Business africa
Cette semaine, Business Africa se penche sur le marché de la cryptomonnaie au Nigeria, que le gouvernement veut rendre plus transparent et plus sûr avec son nouveau Conseil pour les Actifs Virtuels. Egalement au menu : le rôle de la diaspora africaine dans la croissance économique du continent.
Le Nigeria progresse en matière de régulation des marchés de la crypto
Face à une expansion rapide des cryptomonnaies en Afrique, Lagos prend des mesures importantes pour mieux encadrer, mieux surveiller et augmenter la confiance des investisseurs dans ce marché. Un projet de cadre réglementaire, nommé le "Virtual Asset Council" (Conseil pour les Actifs Virtuels) vise à accroître la transparence et à créer un environnement propice à l'innovation, tout en garantissant la protection des consommateurs.
Ainsi, cette initiative devrait favoriser la poursuite de la croissance des actifs numériques sur l'ensemble du continent, notamment en améliorant l'efficacité des paiements transfrontaliers — un domaine dans lequel la technologie blockchain a déjà démontré un potentiel considérable.
Tant pour les entreprises que pour les particuliers, des transactions internationales plus rapides et plus abordables pourraient ouvrir de nouvelles perspectives en matière de commerce et d'inclusion financière.
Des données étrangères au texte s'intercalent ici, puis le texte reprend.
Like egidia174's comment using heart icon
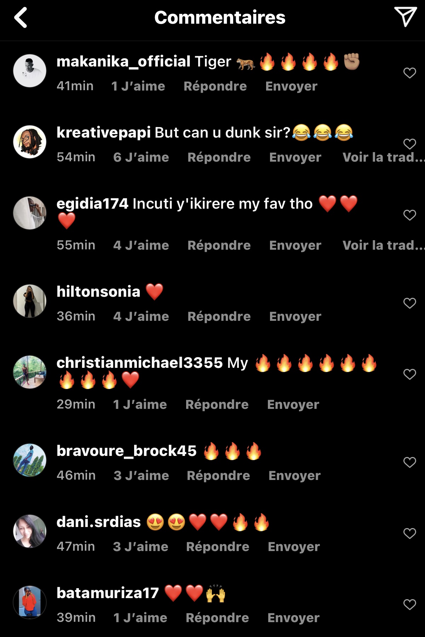425x637 pixels. (x=409, y=215)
Pelumi Esho, PDG et fondateur de 91 Payments, est en première ligne du secteur des technologies financières en Afrique. Elle explique les conséquences de ces réformes pour le marché et souligne l'importance d'une réglementation équilibrée qui encourage l'innovation tout en instaurant la confiance au sein de l'écosystème des actifs virtuels.
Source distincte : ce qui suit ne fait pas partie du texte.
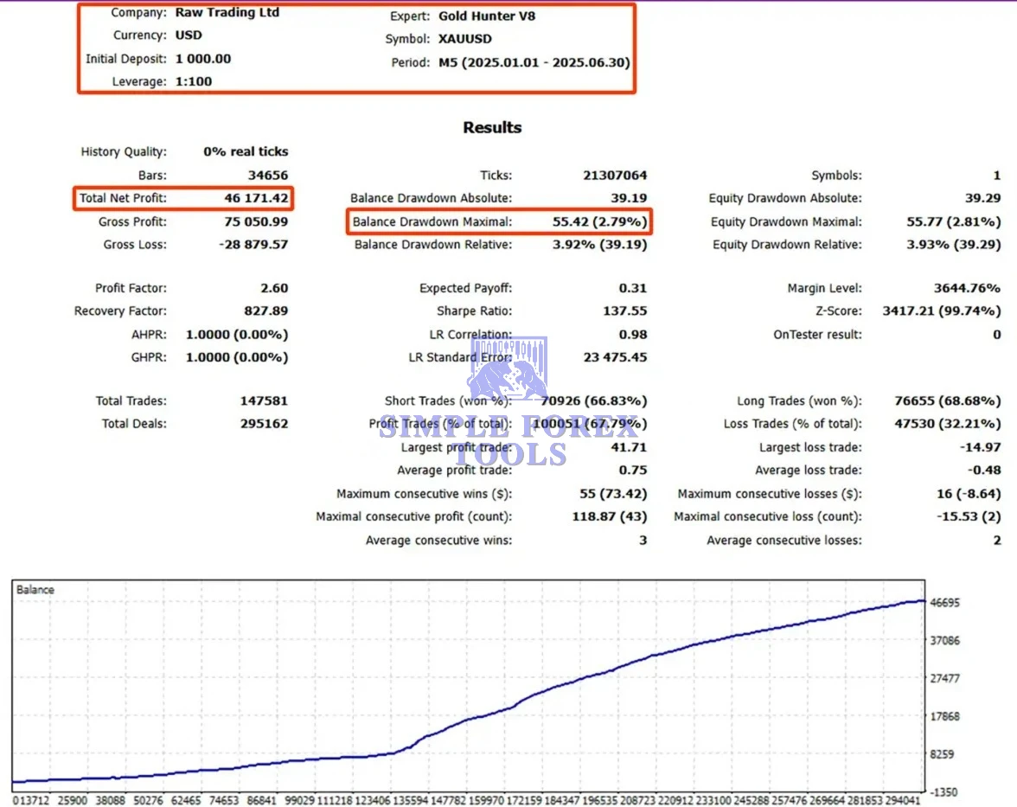The height and width of the screenshot is (807, 1017).
Task: Click the Total Trades value 147581
Action: 264,400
Les acteurs du secteur estiment que des lignes directrices réglementaires claires pourraient faire du Nigeria l'un des principaux pôles de la finance numérique en Afrique.
Repenser les transferts de fonds en tant que capitaux d'investissement
Partout dans le monde, la diaspora africaine continue de jouer un rôle essentiel dans le développement économique du continent, en envoyant chaque année près de 100 milliards de dollars vers les pays d’origine — un montant qui dépasse les investissements directs étrangers dans de nombreux pays africains.
Lors du sommet EMY Africa de Londres, des chefs d’entreprise, des investisseurs et des décideurs politiques ont discuté de la manière dont ces transferts de fonds pourraient évoluer pour ne plus se limiter à soutenir les dépenses des ménages, mais devenir un catalyseur de la transformation économique à long terme.
Sujet phare de la conversation : la nécessité d’encourager les communautés de la diaspora à consacrer une part plus importante de leurs contributions financières à des projets entrepreneuriaux, à des petites entreprises et à des investissements productifs. Une telle réorientation pourrait stimuler la création d’emplois, renforcer les industries locales et accélérer une croissance économique durable à l’échelle du continent.
Les participants du sommet ont souligné que la mise en place de véhicules d’investissement accessibles, l’amélioration des infrastructures financières et le renforcement de la confiance entre investisseurs et entrepreneurs seront essentiels pour libérer pleinement le potentiel de développement des capitaux de la diaspora.
A Bukavu, des dèchets agricoles transformés en ressource durable
En Afrique centrale, l'innovation transforme également l'agriculture. À Bukavu, l'entreprise Joella montre comment des pratiques agricoles durables peuvent répondre simultanément à de multiples défis économiques et environnementaux.
Son idée ? En élevant des mouches soldats noires, l'entreprise transforme les déchets organiques en aliments pour animaux riches en protéines, offrant ainsi aux agriculteurs une alternative plus abordable aux sources d'alimentation traditionnelles. Cette approche permet de réduire les coûts de production, et contribue à améliorer la sécurité alimentaire, tout en facilitant la gestion des déchets.
Au-delà de ses avantages environnementaux, cette initiative crée des emplois au sein des communautés locales, tout en favorisant la productivité agricole. À mesure que la demande en agriculture durable s'accroît, des initiatives similaires sont de plus en plus reconnus comme des solutions permettant de renforcer les systèmes alimentaires à travers l'Afrique.